::: MATERIAL TO PROCESS

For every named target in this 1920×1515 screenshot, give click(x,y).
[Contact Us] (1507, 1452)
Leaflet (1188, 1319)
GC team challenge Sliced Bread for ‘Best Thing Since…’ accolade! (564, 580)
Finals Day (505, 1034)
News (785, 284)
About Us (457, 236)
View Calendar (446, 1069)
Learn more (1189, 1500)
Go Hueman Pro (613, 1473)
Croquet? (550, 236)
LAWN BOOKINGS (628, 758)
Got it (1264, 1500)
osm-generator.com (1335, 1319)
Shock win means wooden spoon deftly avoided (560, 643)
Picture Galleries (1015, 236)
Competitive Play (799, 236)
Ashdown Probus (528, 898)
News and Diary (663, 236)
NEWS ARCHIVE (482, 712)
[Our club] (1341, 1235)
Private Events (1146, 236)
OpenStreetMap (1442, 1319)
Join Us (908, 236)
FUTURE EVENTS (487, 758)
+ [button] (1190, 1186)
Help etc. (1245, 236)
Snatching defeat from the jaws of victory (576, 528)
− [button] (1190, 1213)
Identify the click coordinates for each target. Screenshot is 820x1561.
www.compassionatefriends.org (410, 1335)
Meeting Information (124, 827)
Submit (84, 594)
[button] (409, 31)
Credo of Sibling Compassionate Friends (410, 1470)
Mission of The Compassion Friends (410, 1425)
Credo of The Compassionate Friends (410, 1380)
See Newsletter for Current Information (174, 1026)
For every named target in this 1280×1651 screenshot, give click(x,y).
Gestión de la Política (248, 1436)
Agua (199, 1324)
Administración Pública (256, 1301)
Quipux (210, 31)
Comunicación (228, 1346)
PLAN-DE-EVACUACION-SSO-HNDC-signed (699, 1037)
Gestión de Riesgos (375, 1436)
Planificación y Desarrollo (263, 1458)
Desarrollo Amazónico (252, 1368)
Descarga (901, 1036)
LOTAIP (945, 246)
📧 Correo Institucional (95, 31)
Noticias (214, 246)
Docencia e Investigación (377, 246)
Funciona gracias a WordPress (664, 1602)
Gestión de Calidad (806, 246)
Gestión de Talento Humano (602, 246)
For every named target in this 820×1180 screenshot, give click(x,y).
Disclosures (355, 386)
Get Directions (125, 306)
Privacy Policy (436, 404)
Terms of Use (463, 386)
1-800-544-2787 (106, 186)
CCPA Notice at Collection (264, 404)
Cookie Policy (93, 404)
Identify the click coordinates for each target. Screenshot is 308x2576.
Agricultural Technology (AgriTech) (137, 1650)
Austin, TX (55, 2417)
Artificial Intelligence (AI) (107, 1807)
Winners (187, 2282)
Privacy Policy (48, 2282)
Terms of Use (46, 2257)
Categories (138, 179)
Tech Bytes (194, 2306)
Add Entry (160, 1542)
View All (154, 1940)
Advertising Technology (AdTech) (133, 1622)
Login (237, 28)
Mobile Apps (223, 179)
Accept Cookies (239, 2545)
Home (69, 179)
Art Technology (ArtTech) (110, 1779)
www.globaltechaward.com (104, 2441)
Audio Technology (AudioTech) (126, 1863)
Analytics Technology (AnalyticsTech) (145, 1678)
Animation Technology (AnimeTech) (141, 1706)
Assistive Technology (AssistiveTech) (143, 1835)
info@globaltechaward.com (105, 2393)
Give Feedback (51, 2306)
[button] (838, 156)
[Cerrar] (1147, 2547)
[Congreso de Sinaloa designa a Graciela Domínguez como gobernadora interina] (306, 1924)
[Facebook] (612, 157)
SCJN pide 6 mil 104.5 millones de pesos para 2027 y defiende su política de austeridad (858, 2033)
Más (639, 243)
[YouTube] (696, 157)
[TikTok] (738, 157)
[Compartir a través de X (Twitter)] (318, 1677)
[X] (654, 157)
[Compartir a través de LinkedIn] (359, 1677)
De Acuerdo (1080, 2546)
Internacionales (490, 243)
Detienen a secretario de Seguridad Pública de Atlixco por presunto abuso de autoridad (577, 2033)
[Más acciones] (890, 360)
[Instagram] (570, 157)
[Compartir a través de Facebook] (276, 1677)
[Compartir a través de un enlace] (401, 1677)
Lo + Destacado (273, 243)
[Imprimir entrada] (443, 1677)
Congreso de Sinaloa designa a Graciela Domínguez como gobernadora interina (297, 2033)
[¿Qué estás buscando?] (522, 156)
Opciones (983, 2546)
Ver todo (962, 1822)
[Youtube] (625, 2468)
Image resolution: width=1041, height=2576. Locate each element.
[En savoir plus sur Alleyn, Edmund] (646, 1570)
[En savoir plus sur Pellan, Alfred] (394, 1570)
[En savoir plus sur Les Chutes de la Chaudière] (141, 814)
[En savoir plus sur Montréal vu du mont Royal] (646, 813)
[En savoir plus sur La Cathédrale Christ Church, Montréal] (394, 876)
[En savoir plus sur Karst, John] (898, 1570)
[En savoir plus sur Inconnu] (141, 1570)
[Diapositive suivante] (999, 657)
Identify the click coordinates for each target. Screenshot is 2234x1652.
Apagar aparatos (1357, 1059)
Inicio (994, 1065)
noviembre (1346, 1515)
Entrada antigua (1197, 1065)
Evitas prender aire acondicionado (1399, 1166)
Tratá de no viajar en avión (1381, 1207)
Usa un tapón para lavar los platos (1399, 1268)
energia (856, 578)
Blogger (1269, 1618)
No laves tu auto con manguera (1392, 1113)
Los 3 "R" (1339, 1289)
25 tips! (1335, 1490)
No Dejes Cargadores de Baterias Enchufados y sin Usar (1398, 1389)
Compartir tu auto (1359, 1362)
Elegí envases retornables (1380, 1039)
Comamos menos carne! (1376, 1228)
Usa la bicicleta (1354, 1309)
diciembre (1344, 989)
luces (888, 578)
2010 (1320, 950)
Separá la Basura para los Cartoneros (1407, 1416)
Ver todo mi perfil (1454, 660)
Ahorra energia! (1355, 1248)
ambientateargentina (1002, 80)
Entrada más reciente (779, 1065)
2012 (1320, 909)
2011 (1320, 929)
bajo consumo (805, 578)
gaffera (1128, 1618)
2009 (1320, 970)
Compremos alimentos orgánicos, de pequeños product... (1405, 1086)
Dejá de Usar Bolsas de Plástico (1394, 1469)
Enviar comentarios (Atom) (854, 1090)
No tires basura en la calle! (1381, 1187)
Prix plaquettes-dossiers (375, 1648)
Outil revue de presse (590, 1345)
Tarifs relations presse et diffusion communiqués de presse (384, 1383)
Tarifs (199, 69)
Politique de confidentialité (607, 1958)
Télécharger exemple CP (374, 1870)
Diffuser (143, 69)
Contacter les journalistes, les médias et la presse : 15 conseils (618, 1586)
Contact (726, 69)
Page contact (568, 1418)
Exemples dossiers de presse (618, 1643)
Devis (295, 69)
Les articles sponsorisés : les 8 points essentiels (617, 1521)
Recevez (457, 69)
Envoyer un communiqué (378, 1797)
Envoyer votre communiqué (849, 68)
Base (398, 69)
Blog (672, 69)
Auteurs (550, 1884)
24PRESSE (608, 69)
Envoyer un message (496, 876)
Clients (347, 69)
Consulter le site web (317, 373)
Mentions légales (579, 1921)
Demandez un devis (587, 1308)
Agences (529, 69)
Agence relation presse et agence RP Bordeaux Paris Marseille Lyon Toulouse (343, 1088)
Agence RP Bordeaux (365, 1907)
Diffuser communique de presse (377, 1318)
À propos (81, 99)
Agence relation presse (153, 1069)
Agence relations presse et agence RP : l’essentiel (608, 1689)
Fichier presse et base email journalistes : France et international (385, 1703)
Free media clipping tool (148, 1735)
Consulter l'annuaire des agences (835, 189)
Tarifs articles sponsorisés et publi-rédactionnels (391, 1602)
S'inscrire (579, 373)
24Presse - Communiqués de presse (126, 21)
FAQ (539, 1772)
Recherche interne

::::::

WHAT YOU WILL DO: Take the lines above from the one containing "Go Hueman Pro (613, 1473)" to the one containing "LOTAIP (945, 246)" and retype them exactly, both ends included, with nothing added.

OUTPUT OF THE EXERCISE:
Go Hueman Pro (613, 1473)
Croquet? (550, 236)
LAWN BOOKINGS (628, 758)
Got it (1264, 1500)
osm-generator.com (1335, 1319)
Shock win means wooden spoon deftly avoided (560, 643)
Picture Galleries (1015, 236)
Competitive Play (799, 236)
Ashdown Probus (528, 898)
News and Diary (663, 236)
NEWS ARCHIVE (482, 712)
[Our club] (1341, 1235)
Private Events (1146, 236)
OpenStreetMap (1442, 1319)
Join Us (908, 236)
FUTURE EVENTS (487, 758)
+ [button] (1190, 1186)
Help etc. (1245, 236)
Snatching defeat from the jaws of victory (576, 528)
− [button] (1190, 1213)
Identify the click coordinates for each target. Screenshot is 820x1561.
www.compassionatefriends.org (410, 1335)
Meeting Information (124, 827)
Submit (84, 594)
[button] (409, 31)
Credo of Sibling Compassionate Friends (410, 1470)
Mission of The Compassion Friends (410, 1425)
Credo of The Compassionate Friends (410, 1380)
See Newsletter for Current Information (174, 1026)
For every named target in this 1280×1651 screenshot, give click(x,y).
Gestión de la Política (248, 1436)
Agua (199, 1324)
Administración Pública (256, 1301)
Quipux (210, 31)
Comunicación (228, 1346)
PLAN-DE-EVACUACION-SSO-HNDC-signed (699, 1037)
Gestión de Riesgos (375, 1436)
Planificación y Desarrollo (263, 1458)
Desarrollo Amazónico (252, 1368)
Descarga (901, 1036)
LOTAIP (945, 246)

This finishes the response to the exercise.